Texas Teachers lowers PE commitment plans for 2017

The $138bn pension fund sees high valuations in private equity as a continued challenge.

The Teacher Retirement System of Texas has lowered its private equity commitment expectations for the 2017 calendar year  amid concerns for current market conditions.

The Austin-based pension fund had 12.3 percent of its $138 billion assets in private equity as of 31 March.

TRS expects to commit up to $4.2 billion in private equity, which includes buyout, growth and venture capital, credit and special situations, and emerging managers, in 2017, down from the $4.6 billion planned for the prior fiscal year, according to materials for TRS’ board meeting on 1 June.

So far this year, it has committed $1.94 billion to private equity, per monthly update emails sent by a TRS spokeswoman. Funds that received a TRS commitment this year include Clayton, Dubilier & Rice Fund X, Great Hill Capital Partners VI and Silver Lake Partners V.

In the documents, TRS indicated that private equity is in a high-valuation environment with lots of capital flowing into the asset class, and that high EBITDA multiples continue to pose a challenge for navigating investments in the industry.

Amid these market conditions, TRS maintained a conservative approach to capital commitments in private equity. In 2016, TRS committed $3.8 billion to private equity, short of the $4.6 billion projected for the year, the meeting materials showed.

That actual amount included $3.1 billion committed to 15 funds, $507 million to six principal investments, which include direct- and co-investments, and $150 million to emerging managers.

The amount committed in principal investments was almost half of the $1 billion it targeted for the year, again due to the conservative approach, TRS indicated in the materials. The amount also fell significantly short of the $1.2 billion TRS committed to this strategy in 2015, materials for the June 2016 board meeting showed.

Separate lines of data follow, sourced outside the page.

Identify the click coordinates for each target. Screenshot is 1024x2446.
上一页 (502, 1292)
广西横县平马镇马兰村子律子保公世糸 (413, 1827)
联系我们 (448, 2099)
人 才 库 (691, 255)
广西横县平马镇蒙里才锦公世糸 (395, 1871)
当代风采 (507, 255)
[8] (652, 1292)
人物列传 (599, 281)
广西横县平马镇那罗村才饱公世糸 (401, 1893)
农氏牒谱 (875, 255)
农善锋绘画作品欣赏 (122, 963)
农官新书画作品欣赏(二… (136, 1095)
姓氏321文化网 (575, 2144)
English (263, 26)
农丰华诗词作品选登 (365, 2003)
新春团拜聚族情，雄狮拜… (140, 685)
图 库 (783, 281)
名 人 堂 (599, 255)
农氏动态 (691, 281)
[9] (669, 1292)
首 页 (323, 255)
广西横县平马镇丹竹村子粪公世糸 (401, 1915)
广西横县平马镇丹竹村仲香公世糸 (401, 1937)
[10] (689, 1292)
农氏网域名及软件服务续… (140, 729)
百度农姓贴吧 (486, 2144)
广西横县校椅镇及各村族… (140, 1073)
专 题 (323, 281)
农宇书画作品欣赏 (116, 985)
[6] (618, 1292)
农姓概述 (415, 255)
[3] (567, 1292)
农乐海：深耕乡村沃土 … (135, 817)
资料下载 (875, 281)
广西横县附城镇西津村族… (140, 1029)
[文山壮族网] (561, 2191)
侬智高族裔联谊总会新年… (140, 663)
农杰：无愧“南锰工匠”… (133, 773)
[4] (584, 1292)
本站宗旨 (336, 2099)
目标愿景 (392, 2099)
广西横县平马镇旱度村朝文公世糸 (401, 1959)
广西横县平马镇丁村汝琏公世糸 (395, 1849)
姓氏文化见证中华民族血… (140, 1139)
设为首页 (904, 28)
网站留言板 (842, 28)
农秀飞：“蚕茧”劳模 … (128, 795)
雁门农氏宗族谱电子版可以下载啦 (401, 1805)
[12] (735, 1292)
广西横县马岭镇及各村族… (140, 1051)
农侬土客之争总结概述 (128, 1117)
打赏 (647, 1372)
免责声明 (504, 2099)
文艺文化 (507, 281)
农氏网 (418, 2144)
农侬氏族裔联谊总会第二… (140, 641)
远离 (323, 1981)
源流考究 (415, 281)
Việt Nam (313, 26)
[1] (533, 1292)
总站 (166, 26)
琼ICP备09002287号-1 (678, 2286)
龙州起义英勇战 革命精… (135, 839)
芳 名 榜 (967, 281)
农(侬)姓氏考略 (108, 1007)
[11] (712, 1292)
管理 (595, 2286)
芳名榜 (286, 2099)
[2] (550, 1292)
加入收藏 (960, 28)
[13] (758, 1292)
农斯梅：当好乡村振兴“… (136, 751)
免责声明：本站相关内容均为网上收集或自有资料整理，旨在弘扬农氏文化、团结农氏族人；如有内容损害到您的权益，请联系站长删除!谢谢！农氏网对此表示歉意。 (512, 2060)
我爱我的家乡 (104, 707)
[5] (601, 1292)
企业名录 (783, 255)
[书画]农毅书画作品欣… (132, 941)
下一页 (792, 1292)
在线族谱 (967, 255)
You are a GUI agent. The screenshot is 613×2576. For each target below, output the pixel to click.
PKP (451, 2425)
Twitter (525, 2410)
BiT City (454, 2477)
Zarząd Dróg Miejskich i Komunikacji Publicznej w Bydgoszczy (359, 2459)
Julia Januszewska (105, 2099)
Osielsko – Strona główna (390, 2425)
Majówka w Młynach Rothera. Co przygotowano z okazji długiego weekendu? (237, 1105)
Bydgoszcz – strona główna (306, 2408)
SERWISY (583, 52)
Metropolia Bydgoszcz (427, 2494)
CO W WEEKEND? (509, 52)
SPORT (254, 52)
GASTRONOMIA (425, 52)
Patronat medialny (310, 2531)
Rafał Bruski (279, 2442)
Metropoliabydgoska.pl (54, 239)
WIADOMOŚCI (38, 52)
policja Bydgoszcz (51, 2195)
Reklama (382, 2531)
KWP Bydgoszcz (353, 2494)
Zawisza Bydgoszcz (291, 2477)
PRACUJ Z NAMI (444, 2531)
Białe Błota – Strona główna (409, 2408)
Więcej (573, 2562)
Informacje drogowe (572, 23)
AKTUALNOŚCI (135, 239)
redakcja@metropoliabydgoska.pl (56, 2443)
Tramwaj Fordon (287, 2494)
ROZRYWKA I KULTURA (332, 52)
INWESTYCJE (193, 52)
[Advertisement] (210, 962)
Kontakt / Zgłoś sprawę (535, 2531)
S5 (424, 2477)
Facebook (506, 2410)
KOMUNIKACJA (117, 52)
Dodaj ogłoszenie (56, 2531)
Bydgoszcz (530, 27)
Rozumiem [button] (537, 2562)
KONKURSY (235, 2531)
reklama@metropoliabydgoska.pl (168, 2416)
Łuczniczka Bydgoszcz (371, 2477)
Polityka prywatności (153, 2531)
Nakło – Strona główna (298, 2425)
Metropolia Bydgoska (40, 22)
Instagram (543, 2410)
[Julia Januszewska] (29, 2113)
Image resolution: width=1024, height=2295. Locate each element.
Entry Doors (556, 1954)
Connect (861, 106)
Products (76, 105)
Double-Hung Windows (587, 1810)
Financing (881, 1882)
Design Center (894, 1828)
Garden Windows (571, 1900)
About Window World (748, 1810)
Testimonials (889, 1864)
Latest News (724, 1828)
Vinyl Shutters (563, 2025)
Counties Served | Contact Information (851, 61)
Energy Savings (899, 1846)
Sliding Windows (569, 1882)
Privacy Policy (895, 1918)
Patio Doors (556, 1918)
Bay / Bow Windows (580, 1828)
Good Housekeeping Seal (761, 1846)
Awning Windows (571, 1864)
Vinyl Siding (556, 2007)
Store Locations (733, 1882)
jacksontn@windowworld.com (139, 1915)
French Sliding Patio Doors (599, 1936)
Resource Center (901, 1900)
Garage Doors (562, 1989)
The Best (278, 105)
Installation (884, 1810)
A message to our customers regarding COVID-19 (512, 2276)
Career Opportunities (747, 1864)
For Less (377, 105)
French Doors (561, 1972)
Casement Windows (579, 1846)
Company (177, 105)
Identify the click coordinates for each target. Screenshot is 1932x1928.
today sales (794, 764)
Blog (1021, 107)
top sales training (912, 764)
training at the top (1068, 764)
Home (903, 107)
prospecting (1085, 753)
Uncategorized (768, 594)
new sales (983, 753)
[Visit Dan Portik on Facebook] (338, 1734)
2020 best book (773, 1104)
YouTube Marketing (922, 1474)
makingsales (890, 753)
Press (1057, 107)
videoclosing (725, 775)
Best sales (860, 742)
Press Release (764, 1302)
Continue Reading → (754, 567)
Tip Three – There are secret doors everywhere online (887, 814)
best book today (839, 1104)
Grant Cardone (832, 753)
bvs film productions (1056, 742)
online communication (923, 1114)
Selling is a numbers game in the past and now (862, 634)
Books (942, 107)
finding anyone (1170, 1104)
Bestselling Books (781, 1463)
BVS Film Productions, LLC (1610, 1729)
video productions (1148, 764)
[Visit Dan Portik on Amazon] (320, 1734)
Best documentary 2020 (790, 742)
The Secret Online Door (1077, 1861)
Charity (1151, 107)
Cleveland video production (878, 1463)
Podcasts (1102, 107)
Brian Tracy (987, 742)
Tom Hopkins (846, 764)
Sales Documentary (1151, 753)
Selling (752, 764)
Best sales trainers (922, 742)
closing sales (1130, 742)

Despite the conservative approach and being under the target allocation for private equity, TRS indicated in the materials that it is on track to meet the 13 percent target by the end of 2017.

This follows New Jersey State Investment Council’s announcement last month of its plans to slow down its private equity and real estate commitment pacing for the next eight years, amid market conditions involving record levels of dry powder, as reported by PEI.

Other plans for 2017 include the implementation of the standardised fee reporting template created by the Institutional Limited Partners Association and private equity fee audits, which began in May to check accuracy of fees, compliance with contracts and support for investment valuations, the materials showed. According to materials for TRS’ audit committee meeting on 1 June, two funds were identified and are being audited with an anticipated report on the results to be presented in September.

As previously reported by PEI, TRS noted during its February board meeting that only 32 percent of its private equity general partners were using the ILPA template at the end of the 2016 fourth quarter, but expected that number to reach 80 percent by June.

A TRS spokeswoman was not available to comment.